**Work instructions**
Nothing in the records may change. Print them all again.
==== Exercise data
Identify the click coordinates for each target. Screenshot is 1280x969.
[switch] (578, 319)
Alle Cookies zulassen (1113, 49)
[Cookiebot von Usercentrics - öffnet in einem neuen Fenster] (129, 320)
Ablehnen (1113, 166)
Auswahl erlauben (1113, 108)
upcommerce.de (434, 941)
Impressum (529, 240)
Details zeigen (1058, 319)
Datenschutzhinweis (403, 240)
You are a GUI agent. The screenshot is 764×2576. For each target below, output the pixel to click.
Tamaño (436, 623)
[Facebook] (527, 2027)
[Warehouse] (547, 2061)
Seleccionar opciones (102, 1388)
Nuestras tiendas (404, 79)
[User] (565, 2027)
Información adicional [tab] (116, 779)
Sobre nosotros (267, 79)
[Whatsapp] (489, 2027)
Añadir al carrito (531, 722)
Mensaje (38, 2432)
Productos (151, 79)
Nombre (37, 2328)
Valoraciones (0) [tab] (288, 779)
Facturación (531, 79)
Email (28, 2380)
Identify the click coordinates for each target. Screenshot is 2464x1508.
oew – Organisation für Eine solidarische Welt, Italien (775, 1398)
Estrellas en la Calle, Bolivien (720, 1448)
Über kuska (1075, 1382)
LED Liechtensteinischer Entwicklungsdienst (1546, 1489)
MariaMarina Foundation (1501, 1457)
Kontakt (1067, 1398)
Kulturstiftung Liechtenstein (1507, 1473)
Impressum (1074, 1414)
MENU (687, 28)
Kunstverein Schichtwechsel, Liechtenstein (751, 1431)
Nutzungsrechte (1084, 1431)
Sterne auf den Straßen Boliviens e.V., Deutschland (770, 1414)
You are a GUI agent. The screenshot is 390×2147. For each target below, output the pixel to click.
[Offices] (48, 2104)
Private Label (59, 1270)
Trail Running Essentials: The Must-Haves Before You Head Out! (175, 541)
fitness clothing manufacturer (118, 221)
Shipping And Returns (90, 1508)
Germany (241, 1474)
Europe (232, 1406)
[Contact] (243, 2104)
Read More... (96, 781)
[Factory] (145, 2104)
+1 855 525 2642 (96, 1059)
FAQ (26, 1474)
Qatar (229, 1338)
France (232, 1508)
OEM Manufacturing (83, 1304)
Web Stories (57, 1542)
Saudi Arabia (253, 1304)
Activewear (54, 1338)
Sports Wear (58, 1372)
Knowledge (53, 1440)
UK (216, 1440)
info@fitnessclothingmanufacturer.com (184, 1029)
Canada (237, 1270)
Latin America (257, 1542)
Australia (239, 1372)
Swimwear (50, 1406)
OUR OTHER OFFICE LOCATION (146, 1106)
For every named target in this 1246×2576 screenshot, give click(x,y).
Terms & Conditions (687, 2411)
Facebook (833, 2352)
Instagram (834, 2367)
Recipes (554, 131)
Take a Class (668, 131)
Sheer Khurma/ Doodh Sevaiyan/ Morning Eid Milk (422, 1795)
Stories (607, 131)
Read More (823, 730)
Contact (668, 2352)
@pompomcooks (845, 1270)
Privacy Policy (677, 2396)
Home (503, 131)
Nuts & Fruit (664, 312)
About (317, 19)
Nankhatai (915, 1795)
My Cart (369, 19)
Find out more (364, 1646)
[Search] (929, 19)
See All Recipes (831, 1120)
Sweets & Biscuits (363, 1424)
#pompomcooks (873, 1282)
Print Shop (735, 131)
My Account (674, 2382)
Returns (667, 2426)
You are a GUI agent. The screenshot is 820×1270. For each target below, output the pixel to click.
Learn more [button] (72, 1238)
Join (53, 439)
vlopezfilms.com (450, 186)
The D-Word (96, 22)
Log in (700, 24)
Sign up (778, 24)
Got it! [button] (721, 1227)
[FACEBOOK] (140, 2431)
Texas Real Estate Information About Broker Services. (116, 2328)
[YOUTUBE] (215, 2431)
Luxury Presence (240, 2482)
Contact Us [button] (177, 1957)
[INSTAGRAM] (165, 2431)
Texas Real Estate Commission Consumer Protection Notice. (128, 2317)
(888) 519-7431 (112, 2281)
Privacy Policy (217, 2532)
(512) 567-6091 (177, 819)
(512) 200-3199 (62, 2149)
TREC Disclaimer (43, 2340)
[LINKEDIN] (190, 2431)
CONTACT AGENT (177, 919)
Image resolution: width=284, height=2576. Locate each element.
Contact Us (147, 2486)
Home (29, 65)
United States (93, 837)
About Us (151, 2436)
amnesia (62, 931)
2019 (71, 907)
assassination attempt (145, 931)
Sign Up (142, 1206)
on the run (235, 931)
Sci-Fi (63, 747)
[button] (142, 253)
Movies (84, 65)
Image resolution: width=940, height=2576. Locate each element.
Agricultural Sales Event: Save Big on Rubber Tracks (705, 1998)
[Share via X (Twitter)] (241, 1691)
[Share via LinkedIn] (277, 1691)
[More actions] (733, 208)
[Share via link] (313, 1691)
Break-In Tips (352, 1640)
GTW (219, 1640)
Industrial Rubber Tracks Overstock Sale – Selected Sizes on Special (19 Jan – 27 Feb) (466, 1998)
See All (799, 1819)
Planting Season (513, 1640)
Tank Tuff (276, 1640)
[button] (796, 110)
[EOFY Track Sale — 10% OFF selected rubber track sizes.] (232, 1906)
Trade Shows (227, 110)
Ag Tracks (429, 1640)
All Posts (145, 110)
========
**Answer space**
Identify the click coordinates for each target. Screenshot is 1280x969.
[switch] (578, 319)
Alle Cookies zulassen (1113, 49)
[Cookiebot von Usercentrics - öffnet in einem neuen Fenster] (129, 320)
Ablehnen (1113, 166)
Auswahl erlauben (1113, 108)
upcommerce.de (434, 941)
Impressum (529, 240)
Details zeigen (1058, 319)
Datenschutzhinweis (403, 240)
You are a GUI agent. The screenshot is 764×2576. For each target below, output the pixel to click.
Tamaño (436, 623)
[Facebook] (527, 2027)
[Warehouse] (547, 2061)
Seleccionar opciones (102, 1388)
Nuestras tiendas (404, 79)
[User] (565, 2027)
Información adicional [tab] (116, 779)
Sobre nosotros (267, 79)
[Whatsapp] (489, 2027)
Añadir al carrito (531, 722)
Mensaje (38, 2432)
Productos (151, 79)
Nombre (37, 2328)
Valoraciones (0) [tab] (288, 779)
Facturación (531, 79)
Email (28, 2380)
Identify the click coordinates for each target. Screenshot is 2464x1508.
oew – Organisation für Eine solidarische Welt, Italien (775, 1398)
Estrellas en la Calle, Bolivien (720, 1448)
Über kuska (1075, 1382)
LED Liechtensteinischer Entwicklungsdienst (1546, 1489)
MariaMarina Foundation (1501, 1457)
Kontakt (1067, 1398)
Kulturstiftung Liechtenstein (1507, 1473)
Impressum (1074, 1414)
MENU (687, 28)
Kunstverein Schichtwechsel, Liechtenstein (751, 1431)
Nutzungsrechte (1084, 1431)
Sterne auf den Straßen Boliviens e.V., Deutschland (770, 1414)
You are a GUI agent. The screenshot is 390×2147. For each target below, output the pixel to click.
[Offices] (48, 2104)
Private Label (59, 1270)
Trail Running Essentials: The Must-Haves Before You Head Out! (175, 541)
fitness clothing manufacturer (118, 221)
Shipping And Returns (90, 1508)
Germany (241, 1474)
Europe (232, 1406)
[Contact] (243, 2104)
Read More... (96, 781)
[Factory] (145, 2104)
+1 855 525 2642 (96, 1059)
FAQ (26, 1474)
Qatar (229, 1338)
France (232, 1508)
OEM Manufacturing (83, 1304)
Web Stories (57, 1542)
Saudi Arabia (253, 1304)
Activewear (54, 1338)
Sports Wear (58, 1372)
Knowledge (53, 1440)
UK (216, 1440)
info@fitnessclothingmanufacturer.com (184, 1029)
Canada (237, 1270)
Latin America (257, 1542)
Australia (239, 1372)
Swimwear (50, 1406)
OUR OTHER OFFICE LOCATION (146, 1106)
For every named target in this 1246×2576 screenshot, give click(x,y).
Terms & Conditions (687, 2411)
Facebook (833, 2352)
Instagram (834, 2367)
Recipes (554, 131)
Take a Class (668, 131)
Sheer Khurma/ Doodh Sevaiyan/ Morning Eid Milk (422, 1795)
Stories (607, 131)
Read More (823, 730)
Contact (668, 2352)
@pompomcooks (845, 1270)
Privacy Policy (677, 2396)
Home (503, 131)
Nuts & Fruit (664, 312)
About (317, 19)
Nankhatai (915, 1795)
My Cart (369, 19)
Find out more (364, 1646)
[Search] (929, 19)
See All Recipes (831, 1120)
Sweets & Biscuits (363, 1424)
#pompomcooks (873, 1282)
Print Shop (735, 131)
My Account (674, 2382)
Returns (667, 2426)
You are a GUI agent. The screenshot is 820×1270. For each target below, output the pixel to click.
Learn more [button] (72, 1238)
Join (53, 439)
vlopezfilms.com (450, 186)
The D-Word (96, 22)
Log in (700, 24)
Sign up (778, 24)
Got it! [button] (721, 1227)
[FACEBOOK] (140, 2431)
Texas Real Estate Information About Broker Services. (116, 2328)
[YOUTUBE] (215, 2431)
Luxury Presence (240, 2482)
Contact Us [button] (177, 1957)
[INSTAGRAM] (165, 2431)
Texas Real Estate Commission Consumer Protection Notice. (128, 2317)
(888) 519-7431 (112, 2281)
Privacy Policy (217, 2532)
(512) 567-6091 (177, 819)
(512) 200-3199 (62, 2149)
TREC Disclaimer (43, 2340)
[LINKEDIN] (190, 2431)
CONTACT AGENT (177, 919)
Image resolution: width=284, height=2576. Locate each element.
Contact Us (147, 2486)
Home (29, 65)
United States (93, 837)
About Us (151, 2436)
amnesia (62, 931)
2019 (71, 907)
assassination attempt (145, 931)
Sign Up (142, 1206)
on the run (235, 931)
Sci-Fi (63, 747)
[button] (142, 253)
Movies (84, 65)
Image resolution: width=940, height=2576. Locate each element.
Agricultural Sales Event: Save Big on Rubber Tracks (705, 1998)
[Share via X (Twitter)] (241, 1691)
[Share via LinkedIn] (277, 1691)
[More actions] (733, 208)
[Share via link] (313, 1691)
Break-In Tips (352, 1640)
GTW (219, 1640)
Industrial Rubber Tracks Overstock Sale – Selected Sizes on Special (19 Jan – 27 Feb) (466, 1998)
See All (799, 1819)
Planting Season (513, 1640)
Tank Tuff (276, 1640)
[button] (796, 110)
[EOFY Track Sale — 10% OFF selected rubber track sizes.] (232, 1906)
Trade Shows (227, 110)
Ag Tracks (429, 1640)
All Posts (145, 110)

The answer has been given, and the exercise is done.